Speranza frena gli 'aperturisti': "Prudenza"

“Bisogna cominciare ad aver di nuovo il ‘gusto del futuro'” e “ridare speranza al Paese, pensando a programmare e alle riaperture”, parola di Mario Draghi. Il premier partecipa al tavolo con i governatori ed è consapevole che “soltanto attraverso un sincero rapporto di collaborazione tra Stato e Regioni si riuscirà a vincere questa battaglia” contro il Covid. L’Italia si appresta a vivere un’altra Pasqua in zona rossa, e mentre si osserva con speranza una curva dei contagi in discesa (oggi sono 12.916) aumenta con preoccupazione la pressione sugli ospedali e la soglia di allerta delle terapie intensive, superata in molti territori della penisola. L’Italia continua a piangere, infine, troppi morti. Parlare di riaperture, tuttavia non è un tabù, nemmeno per Draghi, che rinnova la necessità di uscire da questa “situazione di inattività”.

Non è però questo il momento, ribadisce il ministro per gli Affari Regionali Mariastella Gelmini, che prende tempo rimandando a un tagliando delle misure tra il 15 e 20 aprile. Fino ad allora, spiega “ci vorrà ancora molta attenzione, ma poi se i numeri migliorano all’interno del dl servirebbe un automatismo per prevedere aperture mirate senza il bisogno di approvare un nuovo provvedimento”. E’ questa la linea di demarcazione tra le due anime della maggioranza, una più rigorista e una più aperturista. Certificare in Cdm il timing della ripresa delle attività. L’ipotesi avanzata dai due soci di centrodestra è inserire un nuovo parametro per l’ingresso in zona gialla o una soglia sotto la quale le regioni possano tingersi di giallo e riportare alla vita bar e ristoranti, ma anche riaprire le scuole fino alla terza media oltre ai teatri e ai cinema. La proposta, però, non piace al titolare della Salute, Roberto Speranza, che frena, richiamando alla “prudenza”. “Sono i numeri dei decessi, del contagio e delle terapie intensive a imporci attenzione – rilancia nel corso dell’incontro – Con 3.721 posti letto in terapia intensiva occupati non possiamo fare un passo troppo lungo. Le prossime settimane saranno decisive per le vaccinazioni e potremo cosi’ programmare l’estate e la graduale uscita dalle restrizioni sulla base delle evidenze scientifiche e dei dati del monitoraggio che sono e restano la nostra bussola”. Insomma se per il centrodestra già a fine aprile si potrebbe rialzare qualche serranda, per il più rigorista dei ministri, una qualsiasi programmazione può essere pensata non prima di questa estate. E’ sulle riaperture che continua a consumarsi lo scontro, con le componenti dell’esecutivo che vanno a due diverse velocità. Intanto l’impianto del decreto non dovrebbe cambiare nella sostanza, mantenendo per il momento la divisione in due fasce di rischio, con l’arancione, in cui si conferma la Dad al 50 per cento per le scuole superiori, e la rossa con parrucchieri e barbieri chiusi.

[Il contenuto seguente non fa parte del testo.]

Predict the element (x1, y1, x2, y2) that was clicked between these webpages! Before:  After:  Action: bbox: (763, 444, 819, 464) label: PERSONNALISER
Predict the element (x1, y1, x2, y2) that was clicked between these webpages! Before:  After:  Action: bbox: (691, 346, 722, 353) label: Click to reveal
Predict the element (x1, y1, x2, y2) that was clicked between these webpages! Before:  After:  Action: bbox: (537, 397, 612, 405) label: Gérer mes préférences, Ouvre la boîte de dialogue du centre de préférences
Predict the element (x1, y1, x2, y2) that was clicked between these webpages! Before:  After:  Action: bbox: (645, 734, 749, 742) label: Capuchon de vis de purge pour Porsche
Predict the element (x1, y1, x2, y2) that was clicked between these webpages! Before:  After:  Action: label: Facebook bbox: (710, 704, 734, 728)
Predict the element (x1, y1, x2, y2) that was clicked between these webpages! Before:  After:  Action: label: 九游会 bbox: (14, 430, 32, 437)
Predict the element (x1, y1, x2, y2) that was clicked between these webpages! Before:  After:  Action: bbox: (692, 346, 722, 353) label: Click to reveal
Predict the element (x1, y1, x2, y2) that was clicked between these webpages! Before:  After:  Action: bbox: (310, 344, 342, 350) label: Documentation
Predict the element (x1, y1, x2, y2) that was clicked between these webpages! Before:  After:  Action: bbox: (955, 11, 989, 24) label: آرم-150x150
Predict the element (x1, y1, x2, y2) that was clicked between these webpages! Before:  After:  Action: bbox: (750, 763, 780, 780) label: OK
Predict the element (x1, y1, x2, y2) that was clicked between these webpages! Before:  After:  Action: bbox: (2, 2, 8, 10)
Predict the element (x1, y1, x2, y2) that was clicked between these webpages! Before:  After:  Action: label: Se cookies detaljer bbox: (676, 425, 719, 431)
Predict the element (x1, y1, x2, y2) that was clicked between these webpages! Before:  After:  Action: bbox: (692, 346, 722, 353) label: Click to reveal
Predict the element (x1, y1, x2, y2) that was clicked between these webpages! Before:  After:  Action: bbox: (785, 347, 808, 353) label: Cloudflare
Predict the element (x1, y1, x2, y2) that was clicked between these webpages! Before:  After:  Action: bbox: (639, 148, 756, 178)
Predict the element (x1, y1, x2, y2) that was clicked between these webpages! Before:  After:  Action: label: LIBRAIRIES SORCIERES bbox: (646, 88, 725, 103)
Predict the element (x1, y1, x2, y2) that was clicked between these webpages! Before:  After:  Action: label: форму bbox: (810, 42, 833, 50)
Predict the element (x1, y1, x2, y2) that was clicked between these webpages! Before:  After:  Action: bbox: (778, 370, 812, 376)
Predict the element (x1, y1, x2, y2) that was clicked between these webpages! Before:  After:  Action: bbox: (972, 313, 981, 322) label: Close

Sul fronte vaccini invece è stata sotterrata l’ascia di guerra. Il chiarimento era arrivato già nei giorni scorsi e nella riunione di oggi Draghi assicura che “gli obiettivi prefissati per aprile e maggio, in riferimento alle forniture di vaccini e al numero delle vaccinazioni, pari al mezzo milione di vaccinati al giorno, non sembrano più così lontani”. La campagna migliora di giorno in giorno e rapidamente, è la constatazione, e con il rifornimento assicurato dalla Commissione Ue “le dosi dovrebbero essere più che sufficienti per raggiungere l’immunità per il mese di luglio in tutta l’Europa”. Una distensione certificata anche da Giovanni Toti, “andiamo avanti con una grande unità di intenti”, e da Bonaccini che conferma “l’impegno comune col Governo per campagna vaccinale, per poi ridare presto fiducia al Paese”.